The purpose of this study was to examine the effect of heat acclimation (HA) on thirst levels, sweat rate, and percentage of body mass loss (%BML), and changes in fluid intake factors throughout HA induction. Twenty-eight male endurance athletes (mean ± SD; age, 35 ± 12 years; body mass, 73.0 ± 8.9 kg; maximal oxygen consumption, 57.4 ± 6.8 ml·kg−1·min−1) completed 60 min of exercise in a euhydrated state at 58.9 ± 2.3% velocity of maximal oxygen consumption in the heat (ambient temperature, 35.0 ± 1.3 °C; relative humidity, 48.0 ± 1.3%) prior to and following HA where thirst levels, sweat rate, and %BML were measured. Then, participants performed 5 days of HA while held at hyperthermia (38.50–39.75 °C) for 60 min with fluid provided ad libitum. Sweat volume, %BML, thirst levels, and fluid intake were measured for each session. Thirst levels were significantly lower following HA (pre, 4 ± 1; post, 3 ± 1, p < .001). Sweat rate (pre, 1.76 ± 0.42 L/hr; post, 2.00 ± 0.60 L/hr, p = .039) and %BML (pre, 2.66 ± 0.53%; post, 2.98 ± 0.83%, p = .049) were significantly greater following HA. During HA, thirst levels decreased (Day 1, 4 ± 1; Day 2, 3 ± 2; Day 3, 3 ± 2; Day 4, 3 ± 1; Day 5, 3 ± 1; p < .001).

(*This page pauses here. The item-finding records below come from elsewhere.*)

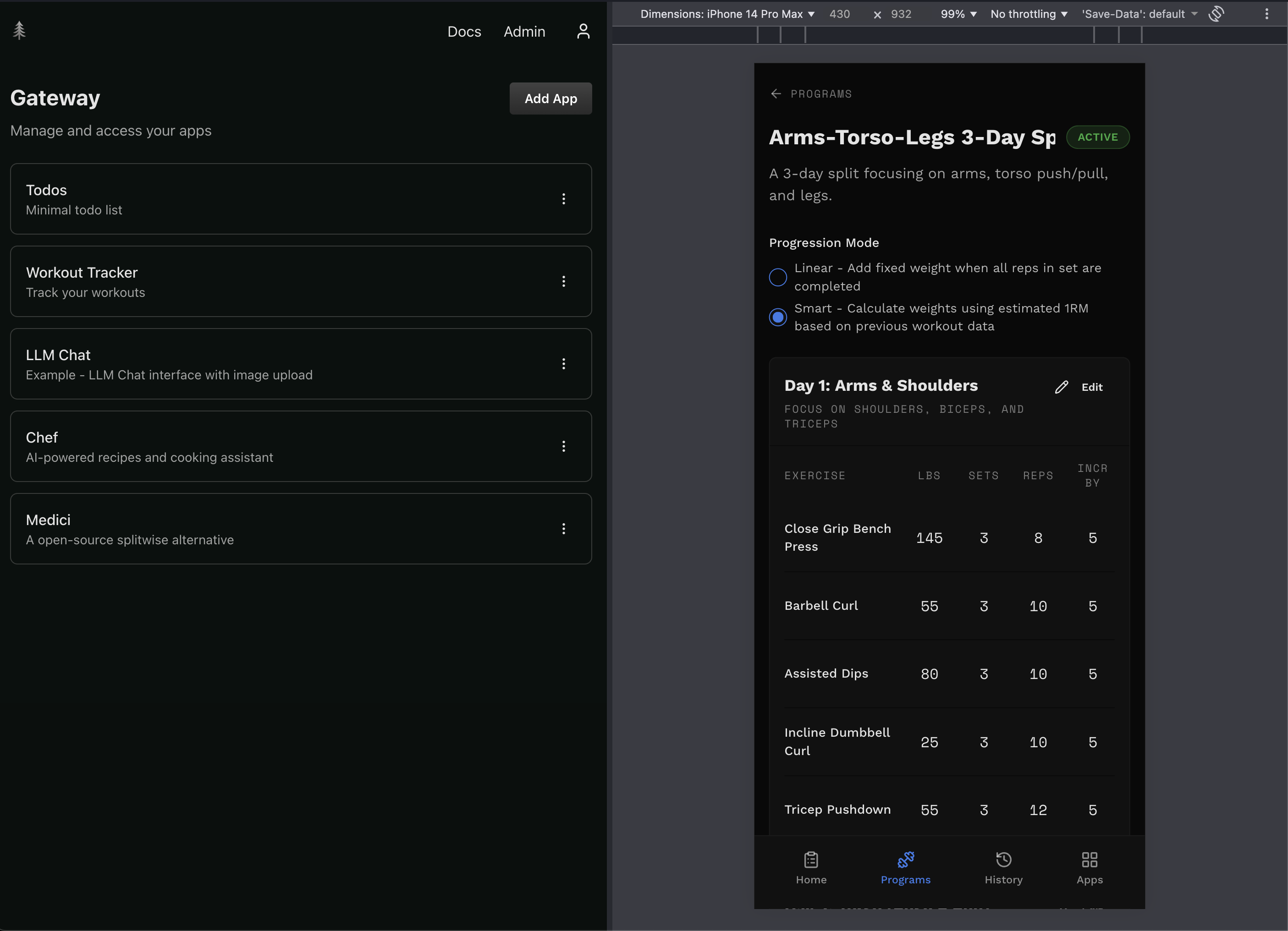1288x931 pixels.
Task: Expand the Dimensions device dropdown
Action: point(727,14)
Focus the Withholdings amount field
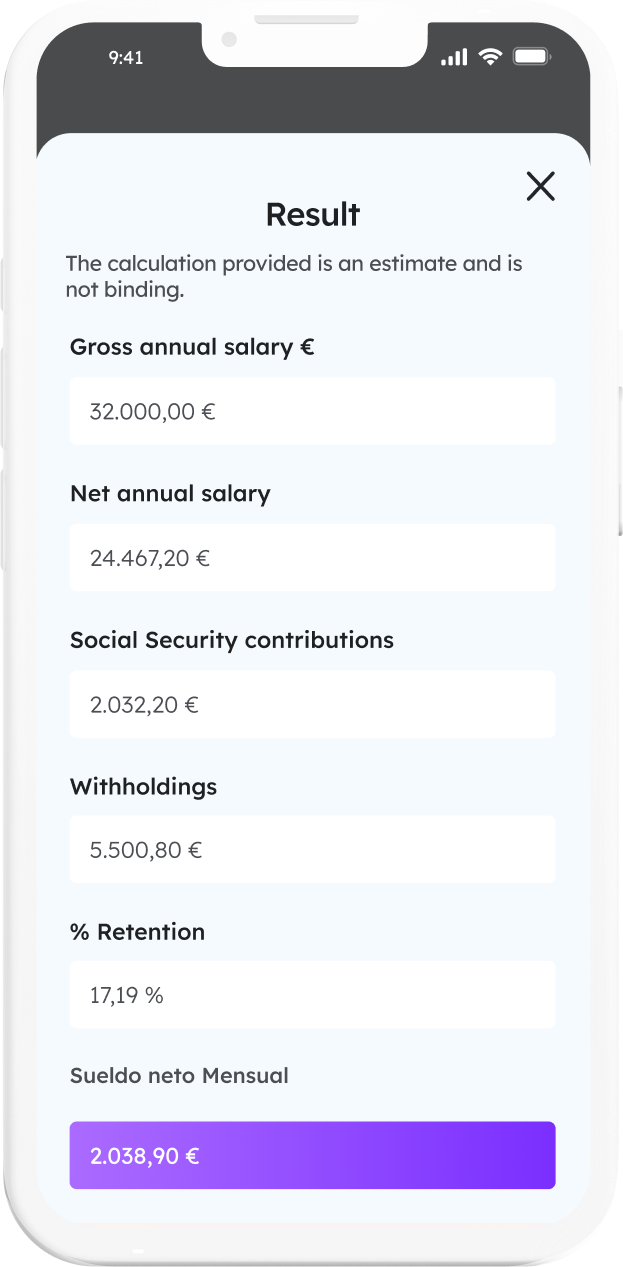The image size is (623, 1267). point(312,850)
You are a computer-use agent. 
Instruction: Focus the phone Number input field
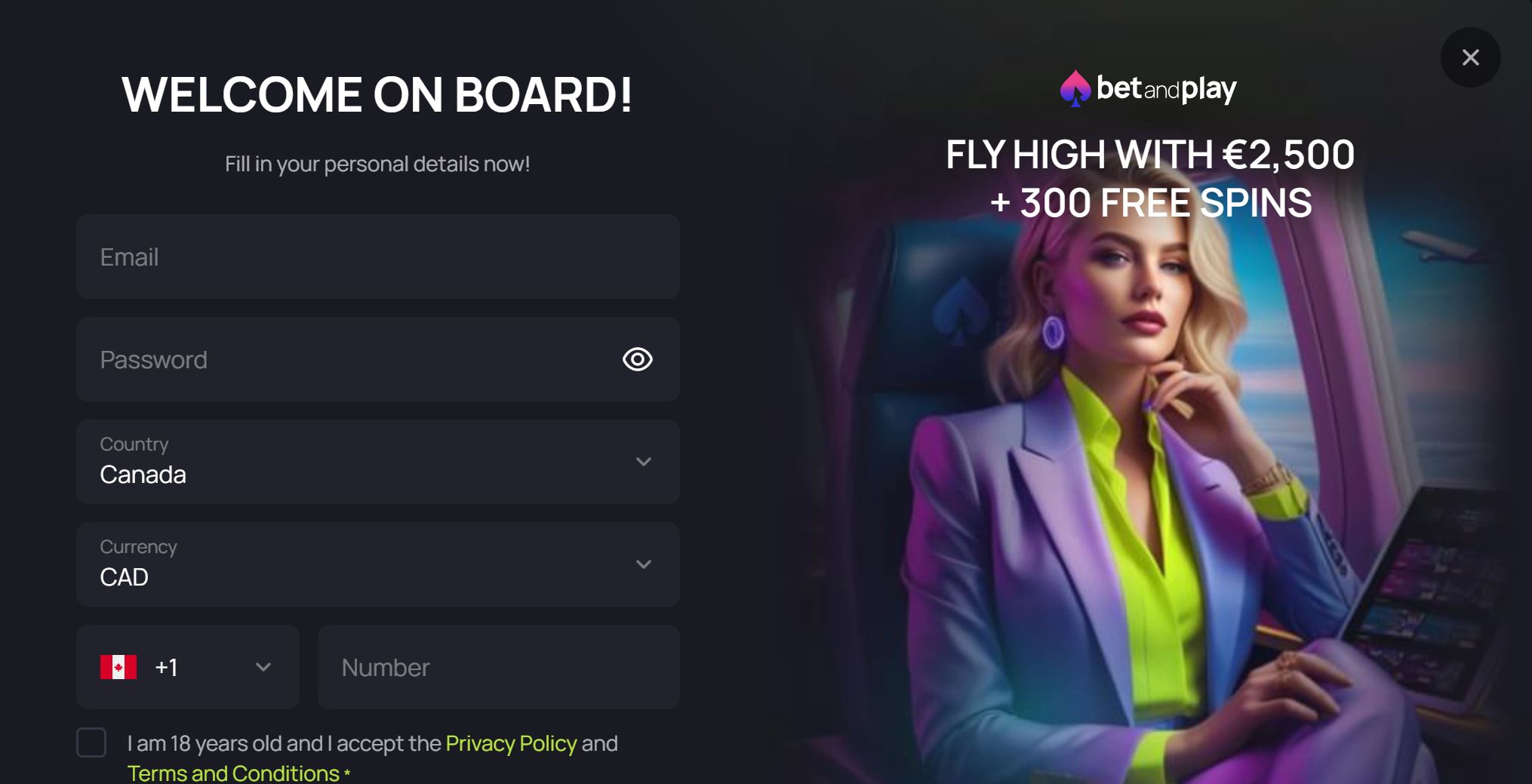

However, sweat volume (Day 1, 2.34 ± 0.67 L; Day 2, 2.49 ± 0.58 L; Day 3, 2.67 ± 0.63 L; Day 4, 2.74 ± 0.61 L; Day 5, 2.74 ± 0.91 L; p = .010) and fluid intake (Day 1, 1.20 ± 0.45 L; Day 2, 1.52 ± 0.58 L; Day 3, 1.69 ± 0.63 L; Day 4, 1.65 ± 0.58 L; Day 5, 1.74 ± 0.51 L; p < .001) increased. In conclusion, thirst levels were lower following HA even though sweat rate and %BML were higher. Thirst levels decreased while sweat volume and fluid intake increased during HA induction. Thus, HA should be one of the factors to consider when planning hydration strategies.